Your GP will probably be able to diagnose Osteoarthritis if you present with these symptoms and signs. Your GP may examine your joints to check for tenderness, swelling and bony growths and may want to see if your movement is restricted. Your GP may also ask if your joints ‘creak’ or ‘crunch’ when you move them and may suggest a blood test to rule out other inflammatory forms of arthritis, such as RA. An x-ray may be requested to confirm OA, because it shows changes to the bone caused by cartilage thinning, calcification and bony outgrowths on the joints. However, an x-ray can’t predict the level of pain and disability you might experience. Occasionally an MRI scan may be used - this shows the soft tissues such as cartilage, muscles and tendons that don’t show up on an x-ray.
What causes osteoarthritis?
There is no single cause of OA, but there are several factors that can raise the risk of developing it.
Although OA can sometimes develop in young people, it more commonly develops from the late 40s onwards. This is probably down to changes in the body that tend to develop as the body ages, such as the muscles weakening, weight gain and a reduction in the body’s ability to self-heal. However, OA is not an inevitable part of ageing: keeping your weight down, remaining active and avoiding joint strain can all help to keep symptoms at bay.
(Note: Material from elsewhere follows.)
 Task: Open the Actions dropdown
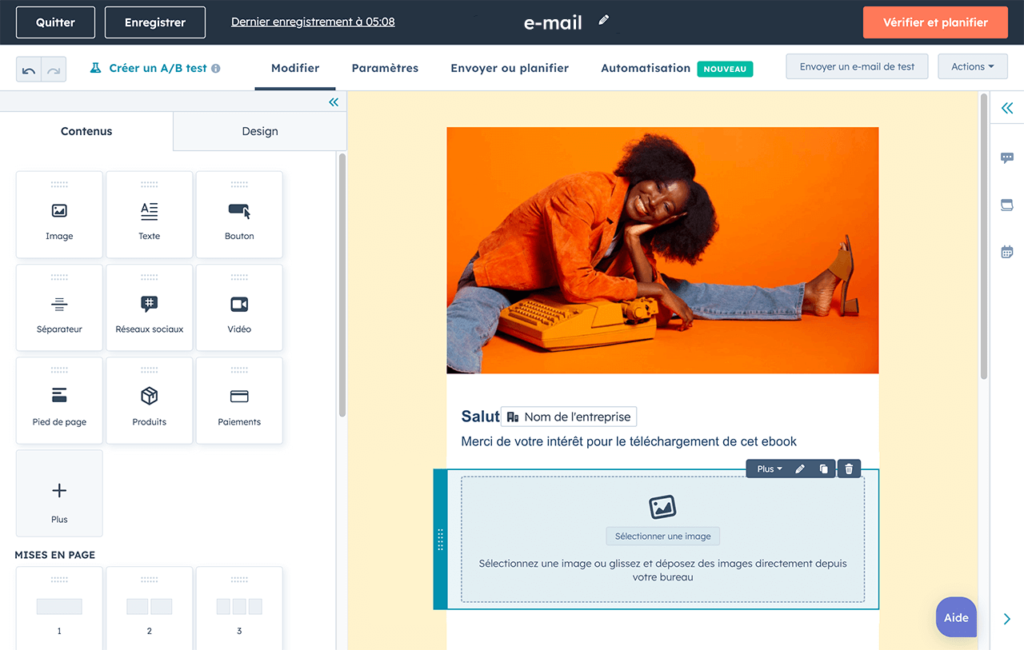point(971,66)
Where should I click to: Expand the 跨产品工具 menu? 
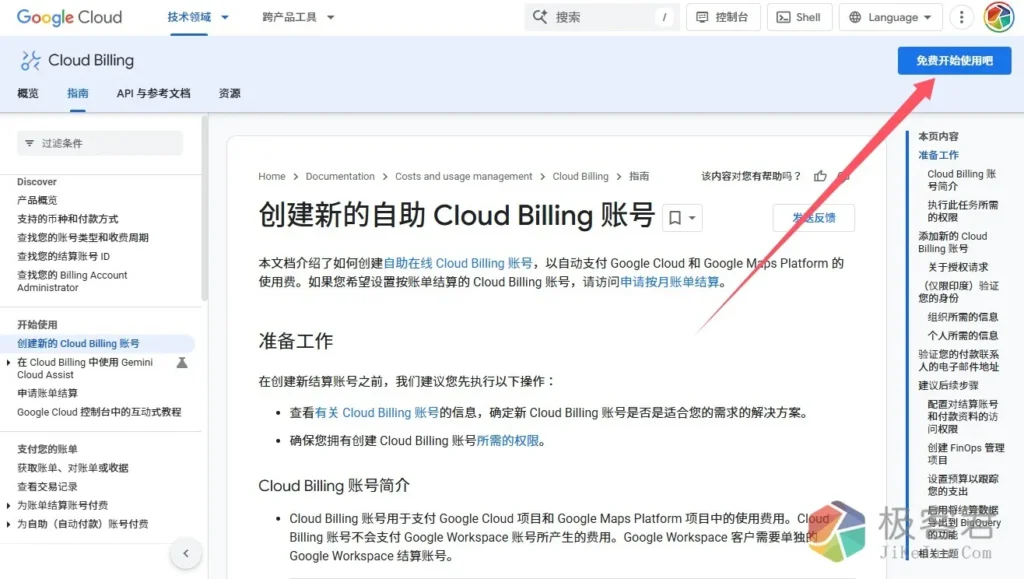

Before the age of 45, OA is more common in men. However, among the over 55s, women are more likely to be affected, which suggests a link with the menopause; some research suggests that oestrogen protects cartilage from inflammation and this effect is lost after the menopause. Another factor that has been suggested is that women’s tendons are more elastic than men’s to enable them to give birth; this means that their joints are less stable and more prone to injury. Some experts link it to female anatomy; women’s hips are wider than men’s to make pregnancy and childbirth easier, which means their knees are not quite as aligned with their hips and this puts more strain on the knee joints. It may also be because women have smaller, weaker bones than men, which are less able to withstand wear and tear.
According to Arthritis Research UK, twice as many women as men develop OA in their hands and four times as many women as men have OA in their knees. Equal numbers of men and women develop OA in their hips.
Being overweight puts extra strain on the weight-bearing joints, especially the hips, spine and knees, and not only greatly increases your chances of developing OA, but also makes it worse once it has developed.
Joint overuse or stress
If a joint is overused, or put under stress – for example through bad posture, repetitive use of the finger joints whilst using a keyboard at work, or through participating in a sport, it is more likely to develop OA at some point.
If you injure a joint, for example whilst playing sport, or through an accident, OA may develop in the affected area later on in life.
Other forms of arthritis
Having another form of arthritis, for example arthritis of the knee or gout, increases the risk of developing OA.
Nerve conditions such as peripheral neuropathy, which affects the nerves in limbs, may raise the risk of developing OA. Peripheral neuropathy can be caused by other health problems, such as diabetes or alcoholism.
Some rare forms of OA that develop in young people and affect the production of collagen (a major component of cartilage) have been linked to particular genes. A form of arthritis known as nodal osteoarthritis, which tends to affect the hands of middle-aged women, has a strong genetic link. However, in general, heredity plays a minor role, compared to the other factors mentioned above.